Jamie Ryan, a percussion professor at Eastern, said the percussion ensemble usually performs at least one full-length show during the fall semester.

“Usually, our percussion ensemble plays once or twice a semester in Doudna,” Ryan said. “We’ve had a couple of gigs, performances, short ones, on and off campus, but this is the first full-length concert of the semester.”

Ryan said the ensemble usually performs one in the fall and twice in the spring semester.

“We did play once on the music department’s collage concert that features pretty much all of the performing groups in the music department,” Ryan said. “(We’ve played for) a variety of things, it could be a concert venue like we have at school, it could be a some kind of outdoor music festival.”

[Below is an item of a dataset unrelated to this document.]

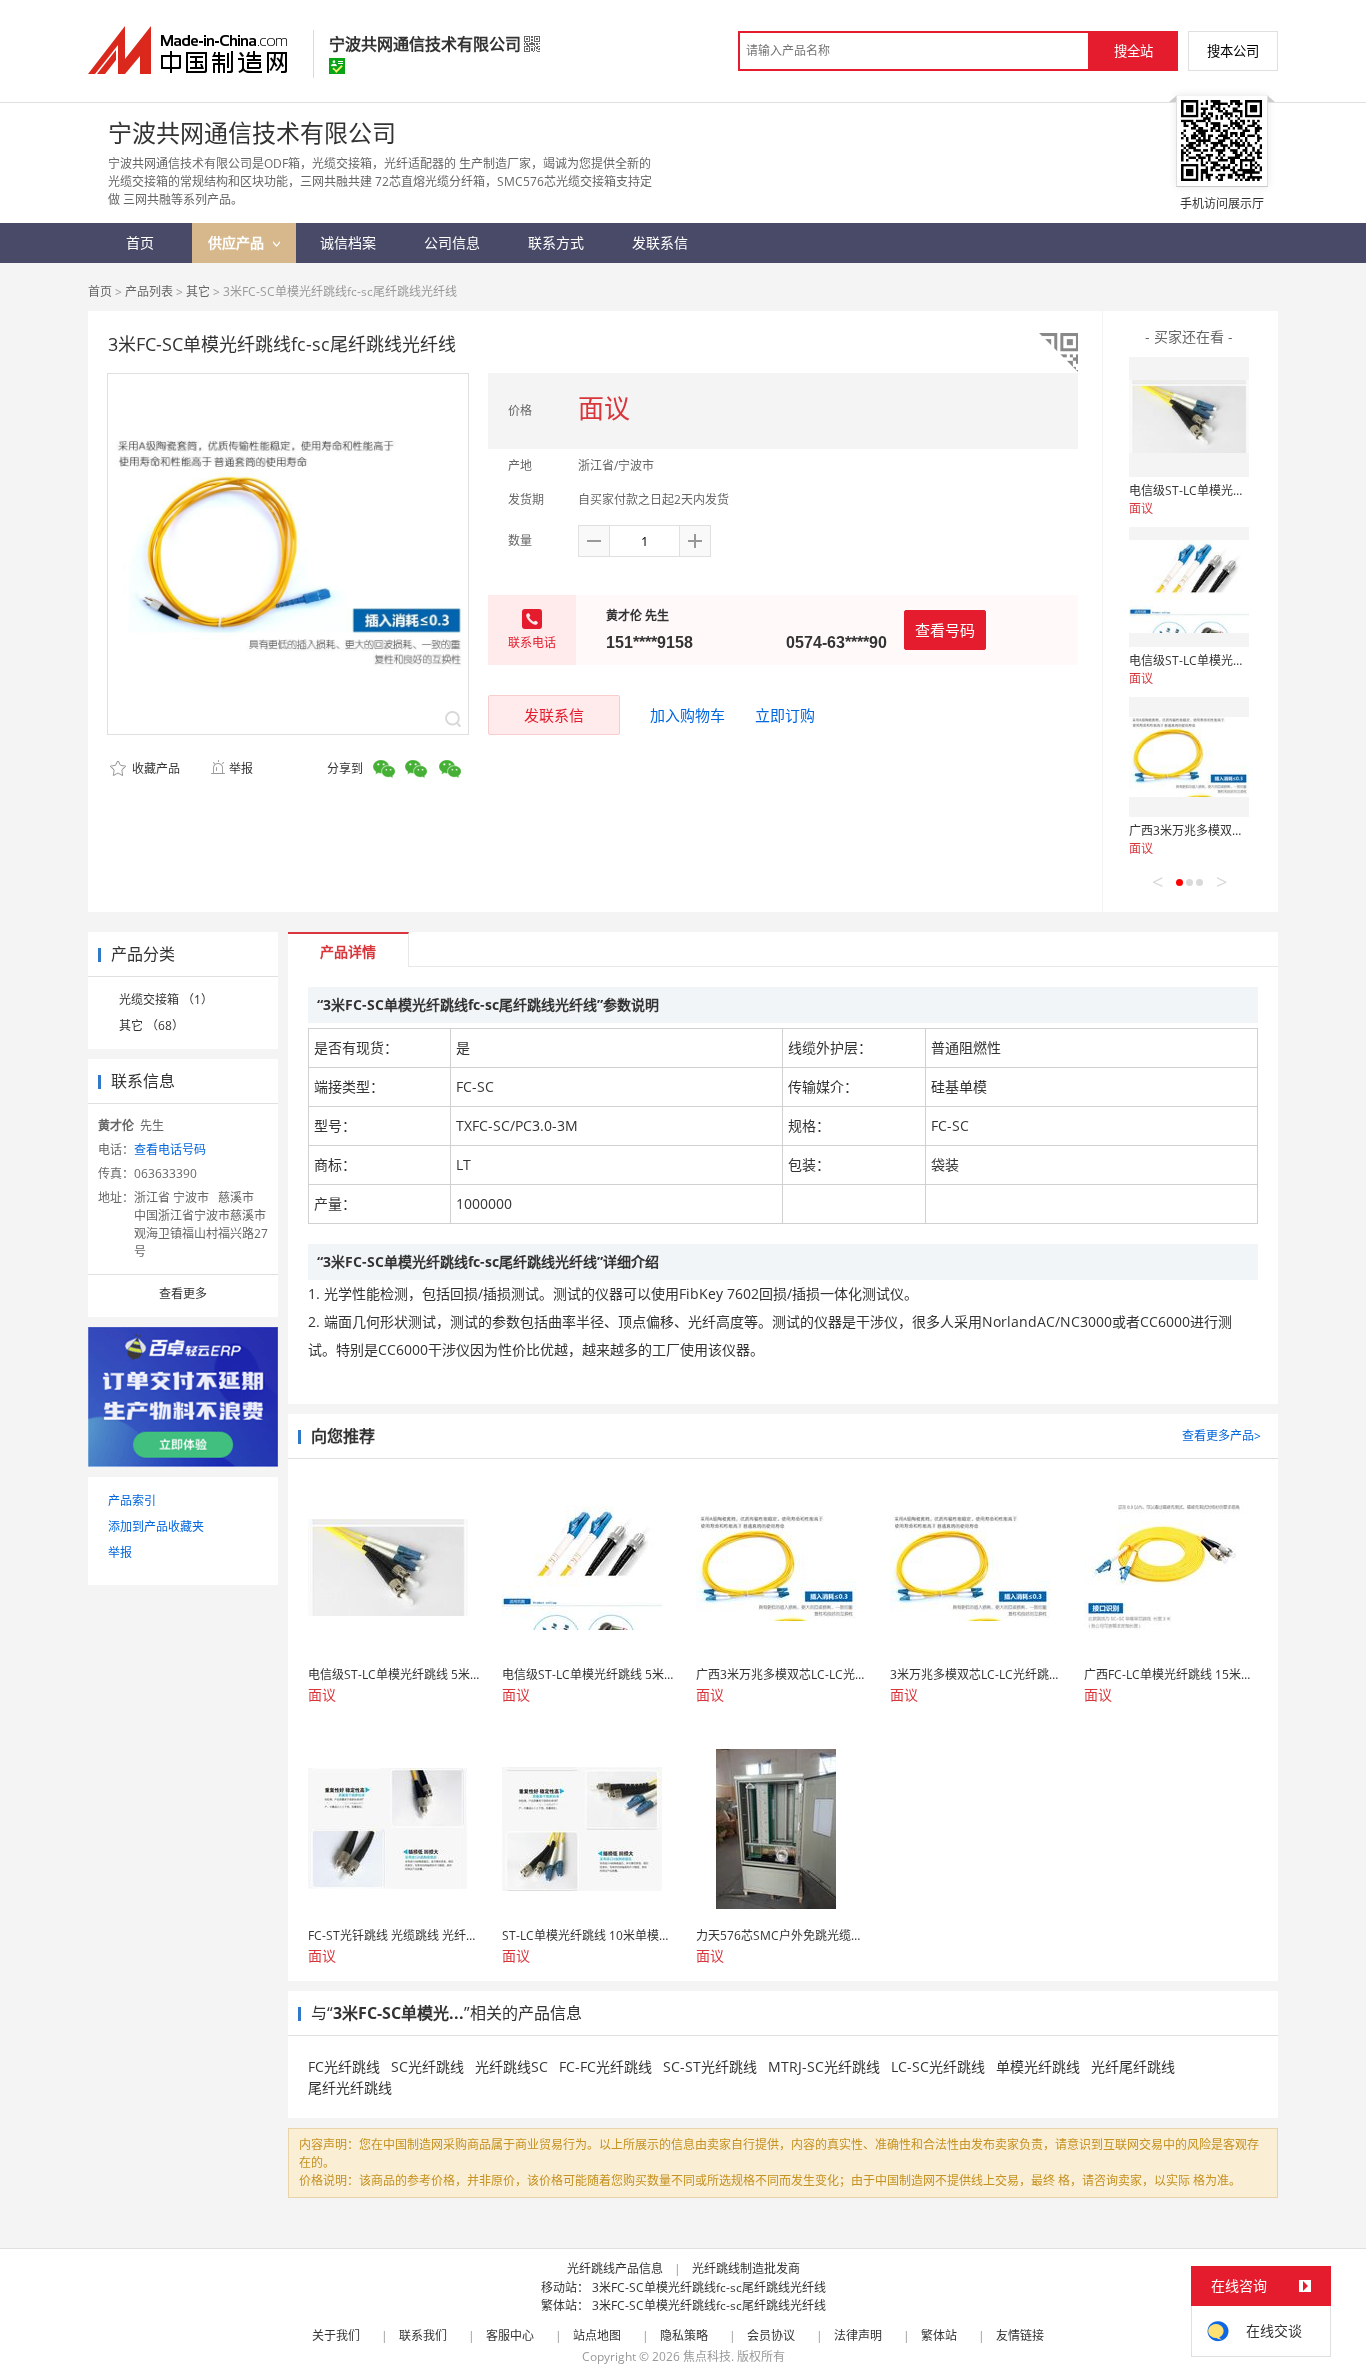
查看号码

Some of the pieces the ensemble will be performing featured modern and accessible chamber music, along with some more traditional percussion pieces. The ensemble will also be performing pieces from both Cuba and Brazil.

“It’s all very modern and accessible chamber music for percussion, meaning it’s small groups of percussionists, anywhere from four to five people to about 12 or 14,” Ryan said. “So fairly small groups compared to an orchestra, concert band or a big band or something, and the music ranges from very sort of traditional to march-like percussion music that you might have heard from a military band even 200, 300 years ago to very modern chamber music.”

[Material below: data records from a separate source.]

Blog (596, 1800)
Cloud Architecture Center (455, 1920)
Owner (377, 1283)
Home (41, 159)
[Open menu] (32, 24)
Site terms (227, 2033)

The Joliet Junior College percussion ensemble, lead by Adam Cowger, will also perform on Sunday, playing three pieces and a collaboration piece with Eastern percussion ensemble.

“(Cowger) is a friend of mine and we’ve been trying to do some collaboration the past couple years,” Ryan said. “We’re having them play three pieces on our concert as well and it looks like we may play one piece together.”

The Eastern ensemble this year features a mix of both percussion major and minors and some non-major students.

Ryan said this year’s ensemble features solely undergraduate students. All of the students who are in the percussion ensembles had to audition to see if they would be able to handle the rigorous amount of practice that comes with preparing for the concert.

“We rehearse three times a week,” Ryan said. “The percussion ensemble is a course, so they take the course and they receive a grade based on their preparation, their progress and ultimately their performance.”